TEXT BLOCK:
§ §

(Clearwisdom.net) Recently I heard that some practitioners were affected by "sickness karma." Some people even had to stay in the hospital due to the extreme interference, leading to their inability to be diligent in the three things. My understanding is that once the body develops "sickness karma," then, we need to take it seriously, and not regard it as a small problem. A careless attitude might result in even more serious problems. I would like to talk about my recent experiences in "sickness karma." Hopefully, it can serve as a reference for other practitioners.
Last Friday morning, I felt I had a headache after I woke up. It became worse gradually after I went to the office. I felt chilly, my bones were aching and there was a general weakness in my entire body. I deeply regretted my recent slackness in Fa study and in doing the exercises. The evil had already sneaked into my loophole. I started to send forth righteous thoughts in my heart: "If this is Master's arrangement for me to endure, then I must endure it without any hesitation, but if this is the persecution caused by the evil, then they don't deserve to do this. Even though I did not do very well, I will make it up. The purpose of the evil is to interfere with the Fa-rectification and not to help me in cultivation." I started to recite the Fa-rectification verse.
After I got off work, all the previous symptoms of headache, chill, and bone ache still persisted. Looking inwards and trying to decide whether I needed to go home to rest, I decided to follow my original plan to do my grocery shopping. After I reached home, I practiced the standing exercises for an hour. Not feeling any relief in my body, I studied one chapter of Zhuan Falun. I was feeling so ashamed for not studying for several days. After Fa study I found that the headache had disappeared but my bones were still aching.
After sending righteous thoughts at midnight, I felt very sleepy. However, instead of sleeping, I started doing the sitting meditation. Usually when I do the sitting meditation, my legs do not ache at all and one hour of the sitting meditation is very comfortable for me. That day I felt uncomfortable after sitting for some time. I was thinking of taking a rest after half an hour. I resolutely kept sitting even though my legs felt very painful. I resorted to leaning forward and backward to reduce the pain. A thought struck me that if this was something that I supposed to endure, then why I was indulging in certain actions to reduce the pain by changing the sitting position slightly? Was I trying to escape from the pain? Was I not supposed to suffer? Didn't I just say if this was Master's arrangement I would take it without any hesitation? How can I cultivate in this manner by swinging my body around? I did my best to sit straight until I had finished the meditation. Actually, my legs were not that painful, and it could not compare to how it was when I had started to practice, which was very painful to endure even for a second.

§ §

DATA SHOWN:
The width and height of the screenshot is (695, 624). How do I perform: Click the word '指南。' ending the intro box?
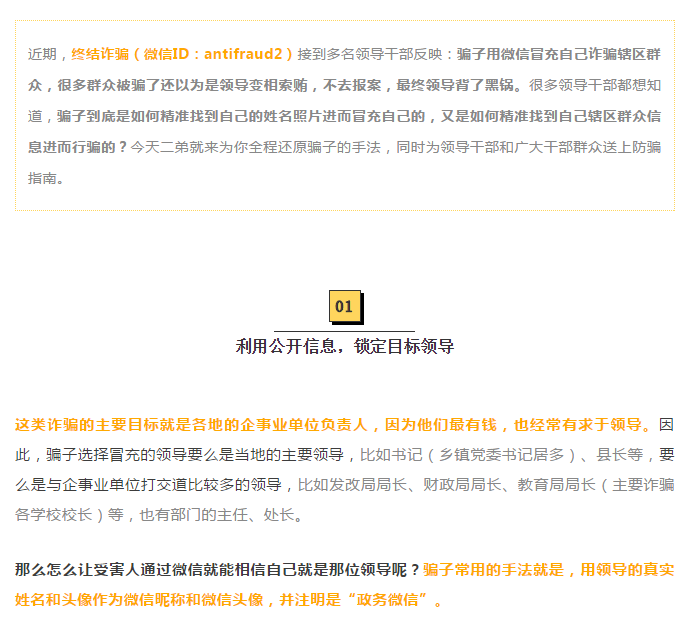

§ §

ACTIVITY 1: In the sickness karma account, which symptom had gone away after the chapter of Zhuan Falun was studied?
ACTIVITY 2: Reproduce the part of the sickness karma account between "After I got" and "were still aching.", inclusive.

ANSWER 1: The headache.

ANSWER 2:
After I got off work, all the previous symptoms of headache, chill, and bone ache still persisted. Looking inwards and trying to decide whether I needed to go home to rest, I decided to follow my original plan to do my grocery shopping. After I reached home, I practiced the standing exercises for an hour. Not feeling any relief in my body, I studied one chapter of Zhuan Falun. I was feeling so ashamed for not studying for several days. After Fa study I found that the headache had disappeared but my bones were still aching.